> Directives:
[A] In the passage on SEC climate disclosure, what does the term "ESG" refer to?
[B] Reproduce the part of the passage on SEC climate disclosure between "So, how do whistleblowers" and "of corporate compliance.", inclusive.

> Extract provided:
━━━━━━━━
In an ongoing effort to enforce environmental transparency in the corporate world, the SEC is looking to set an airtight policy on how companies must disclose their climate impact in annual reports. Following serious steps taken by the European Union to bring forward legislation of the sort, the SEC published a call for public commentary. John Coates at the SEC has made it clear that the agency is looking to move forward making a decision about ESG reporting requirements in the coming months.

While the major focus of the SEC’s initiative has been on the relationship between corporations and the environment, that is not the only area where transparency is lacking. The term “ESG” refers to environmental, social, and corporate governance factors that can be measured to evaluate the sustainability of an investment in a company. Currently, there are guidelines in place mandating the inclusion of this information in an annual report. Thus, the SEC is taking public comments, meeting with stakeholders, and hosting roundtable discussions about the best course of action. Additionally, they created an internal task force dedicated to the issue in March.

“Consistent with increasing investor focus and reliance on climate and ESG-related disclosure and investment, the Climate and ESG Task Force will develop initiatives to proactively identify ESG-related misconduct,” read an SEC press release from March 24, 2021. “The task force will also coordinate the effective use of Division resources, including through the use of sophisticated data analysis to mine and assess information across registrants, to identify potential violations.”

So, how do whistleblowers fit into all of this? 

Under clear mandatory reporting guidelines, violations would be more apparent and reportable. This clarity would then enable those ready to blow the whistle to file actionable Tips to the SEC. Mobilizing whistleblowers to effectively assist SEC enforcement operations, saving the agency resources and reaping major benefits for investors and the American public – as the SEC whistleblower program has already done in so many other areas of corporate compliance.

Some commentators have politicized ESG disclosures as a basis for arguing that the for the SEC should stay away from the topic completely. However, it does not appear that the SEC is looking to change the nature of companies’ interactions with the environment. Instead, they agency is considering tightening up the disclosure process. If a company knows that they are impacting the environment negatively, the SEC is not going to stop them, but rather require that they make this known to shareholders who may or may not wish to continue their relationship with an organization running this way. If anything, this gives shareholders more power to decide where they want to see their money spent and opens the door to a whole new market of whistleblowers who can be sure that this is enforced.
━━━━━━━━
> Extracted information:
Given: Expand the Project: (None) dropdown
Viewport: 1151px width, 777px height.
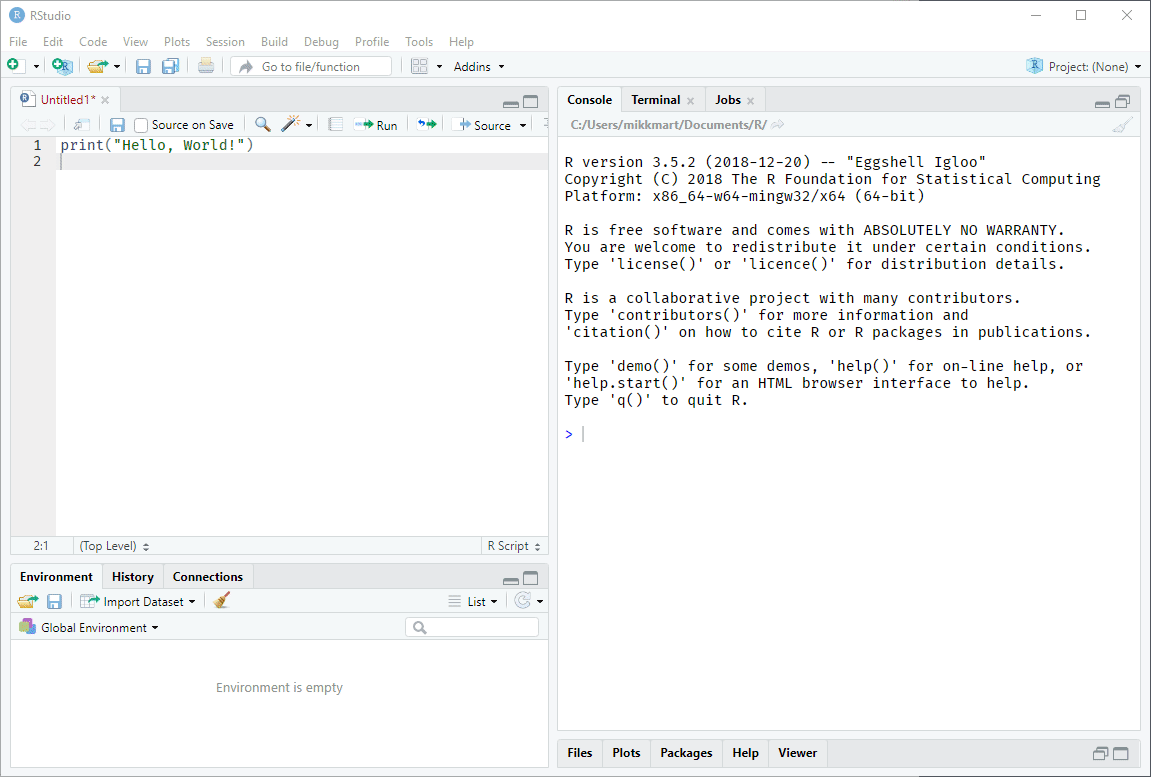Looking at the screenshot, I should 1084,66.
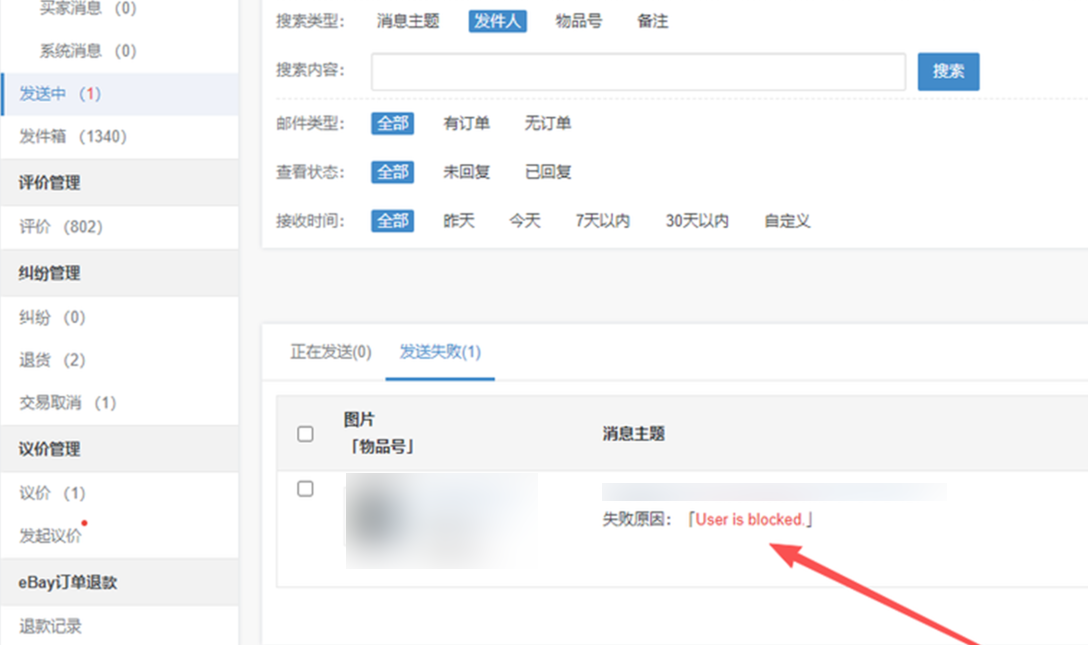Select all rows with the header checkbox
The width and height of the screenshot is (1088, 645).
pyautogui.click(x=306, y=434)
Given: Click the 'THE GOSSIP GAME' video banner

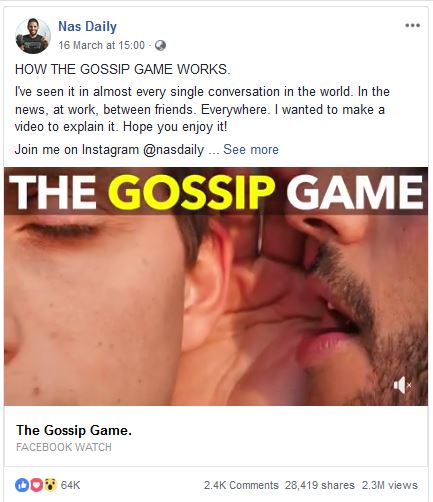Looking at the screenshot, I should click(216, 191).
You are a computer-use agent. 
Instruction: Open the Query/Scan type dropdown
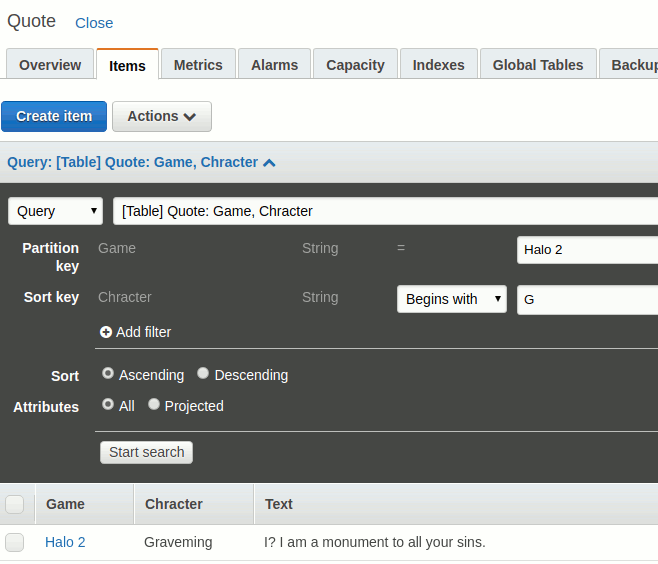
━━━━━━━━
> Task responses:
[A] Environmental, social, and corporate governance factors.

[B]
So, how do whistleblowers fit into all of this? 

Under clear mandatory reporting guidelines, violations would be more apparent and reportable. This clarity would then enable those ready to blow the whistle to file actionable Tips to the SEC. Mobilizing whistleblowers to effectively assist SEC enforcement operations, saving the agency resources and reaping major benefits for investors and the American public – as the SEC whistleblower program has already done in so many other areas of corporate compliance.